Leaving the pictures aside, return all of the data below exactly.

===== RECORDED DATA =====

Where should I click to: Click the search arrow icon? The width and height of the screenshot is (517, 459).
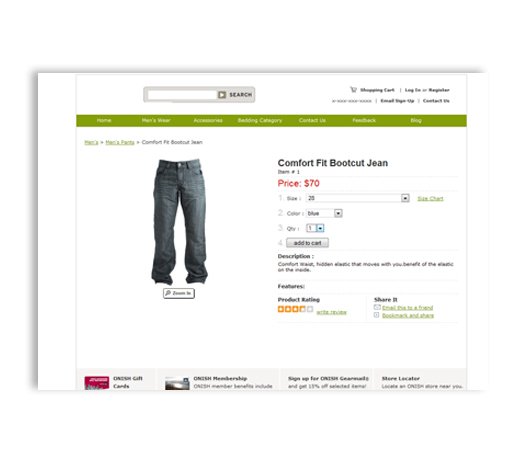pos(222,95)
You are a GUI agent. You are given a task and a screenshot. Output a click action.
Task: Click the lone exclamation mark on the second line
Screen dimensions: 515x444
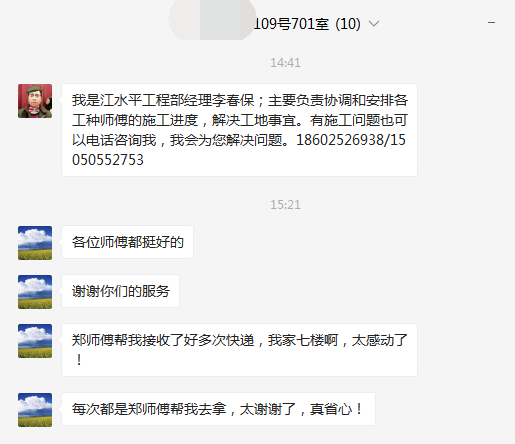pyautogui.click(x=79, y=360)
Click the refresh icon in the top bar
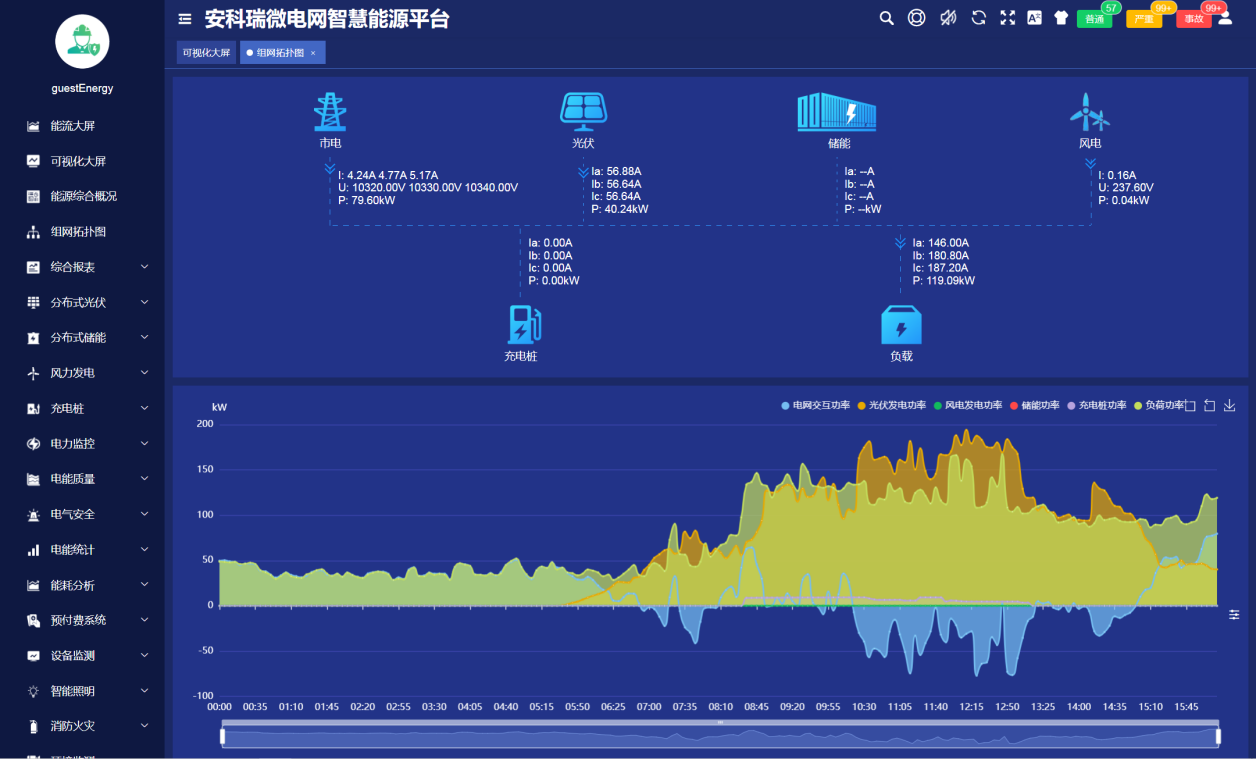 point(977,17)
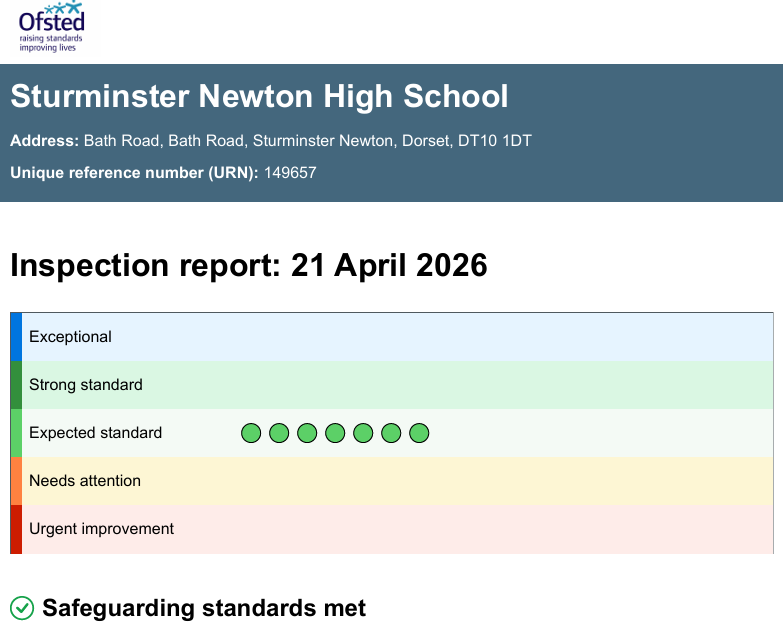Select the Needs attention grade row

coord(392,481)
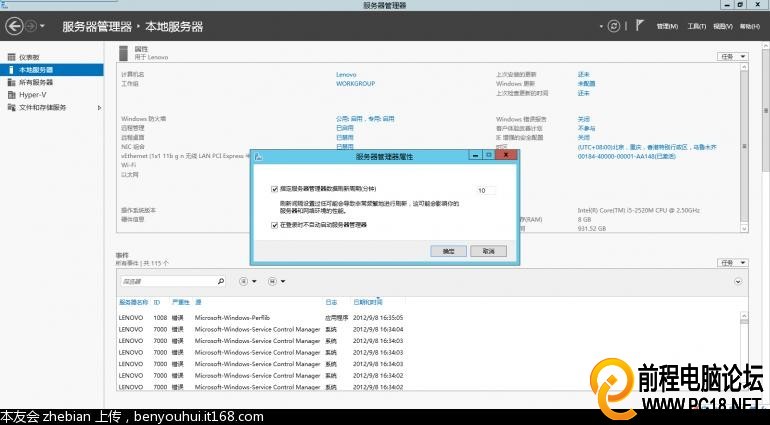Image resolution: width=770 pixels, height=425 pixels.
Task: Click the back navigation arrow
Action: tap(15, 25)
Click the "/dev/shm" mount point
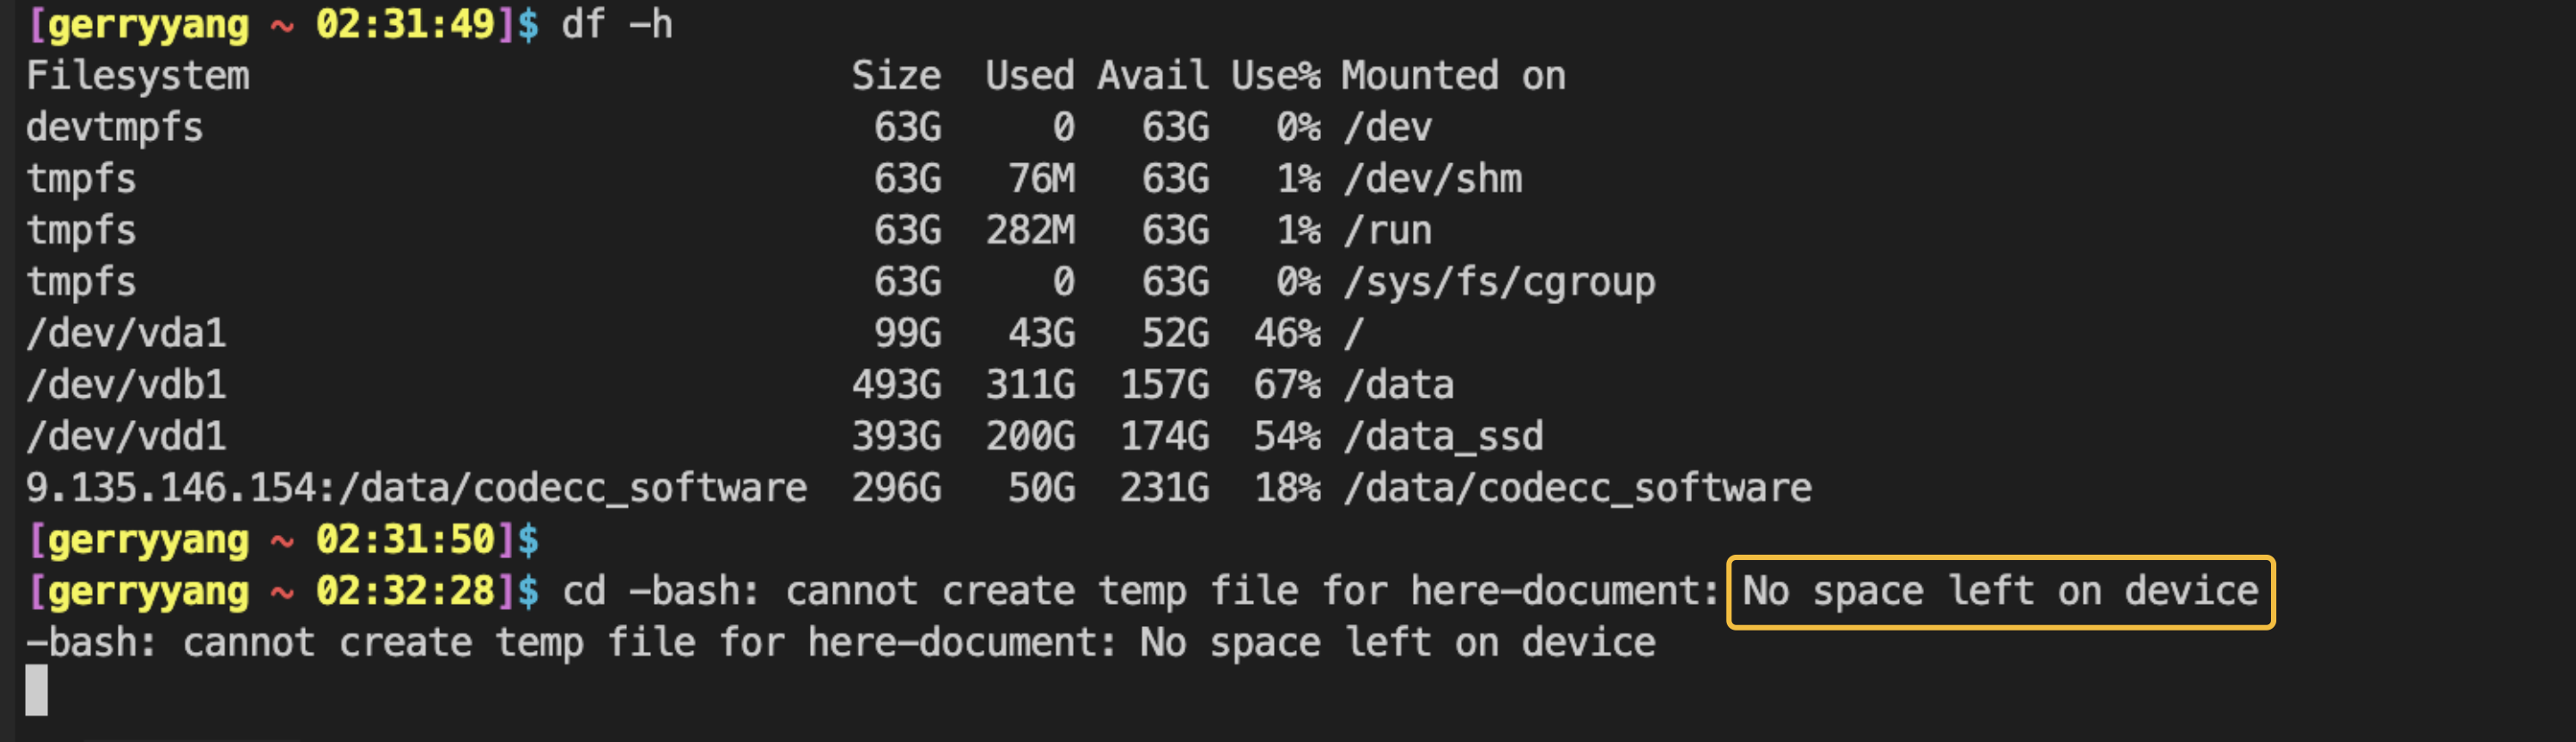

=====

■ TASK RESPONSE
Where should I click to: Click the search arrow icon? The width and height of the screenshot is (517, 459).
pos(222,95)
You are a GUI agent. You are given a task and a screenshot. Output a click action.
Task: Click the lone exclamation mark on the second line
Screen dimensions: 515x444
pyautogui.click(x=79, y=360)
Click the refresh icon in the top bar
 point(977,17)
Select the Needs attention grade row

coord(392,481)
Image resolution: width=770 pixels, height=425 pixels.
Task: Click the back navigation arrow
Action: tap(15, 25)
Click the "/dev/shm" mount point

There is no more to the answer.